1 スケッチ・デッサン・鉛筆画の違いとは?


・スケッチとは、鉛筆などで大まかな輪郭を取ることを指します。

・デッサンとは、構図なども取り込んで、スケッチの状態から一歩進み、陰影も入れた制作で、3Dの立体モチーフを2Dの平面に描写することを指します。

・鉛筆画とは、デッサンの状態へ、さらに実際に現物を見て制作しながらも、撮りためた画像や、パソコンなどからのダウンロードやスクリーンショットなども交えて制作します。

 そして、その鉛筆画の根本は、構図及び構成を研究して、充分な構想を練り、画面を使い切ってより魅力的に仕上げた作品を指します。

 しかし、勿論、ただ単純に鉛筆で描いた作品を「鉛筆画」とも言いますが、そのような状態では、各種展覧会や公募展で入選できるはずはありません。

 あなたが、5作品ほど「楽しんで」制作を続けた後で、「描く以上は各展覧会や公募展にも出品したい」と考えるならば、「構図」及び「構成」や「構想を練る」ことは必須になります。

 関心のある人は、この記事の最終部分に、関連する2記事が掲載してありますので参照してください。

2 鉛筆デッサンや鉛筆画の魅力とは?


  鉛筆デッサンや鉛筆画は、シンプルでありながら奥深いアートの一形態であり、初心者からプロのアーティストまで、幅広い層に愛されています。

 その魅力を理解することで、デッサンを始める意欲が湧いてくるでしょう。

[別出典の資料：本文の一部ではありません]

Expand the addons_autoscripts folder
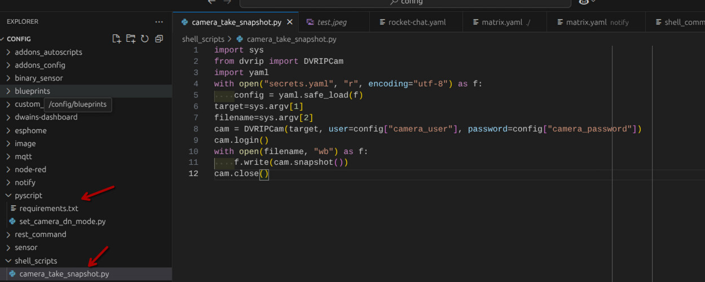 [x=49, y=52]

本章では、鉛筆デッサンや鉛筆画の魅力について説明します。 

(1) 手軽に始められる


  鉛筆デッサンや鉛筆画の最大の魅力は、その手軽さです。特別な道具や材料が不要で、鉛筆と紙さえあればどこでも始められます。

 画材の購入にかかるコストも低く、初心者にとって非常に取り組みやすいアートフォーム(芸術表現の一形態)です。また、持ち運びが簡単なため、屋外でのスケッチや旅行先でのデッサンも楽しむことができます。 

 特に、「乾くまで時間が必要」ということはなく、「筆を洗わなくてはいけない」ということもなく、服や部屋の壁などに「知らず知らずのうちに色が付いてしまう」ということもありません。

(2) 技術の向上が実感しやすい


  鉛筆デッサンや鉛筆画は、練習を重ねることで目に見えて技術が向上します。最初は簡単な線や形から始め、徐々に複雑な描写に挑戦していくことで、着実にスキルアップを実感できます。

 また、描いた作品を見返すことで、自身の成長を確認することができるため、モチベーションの維持にもつながります。 

 尚、繰り返しになりますが、あなたが鉛筆デッサンや鉛筆画に取り組む最初の段階では、複雑な形状・複雑な模様や柄のモチーフに取り組まないようにしましょう。挫折につながるので、この点は重要です。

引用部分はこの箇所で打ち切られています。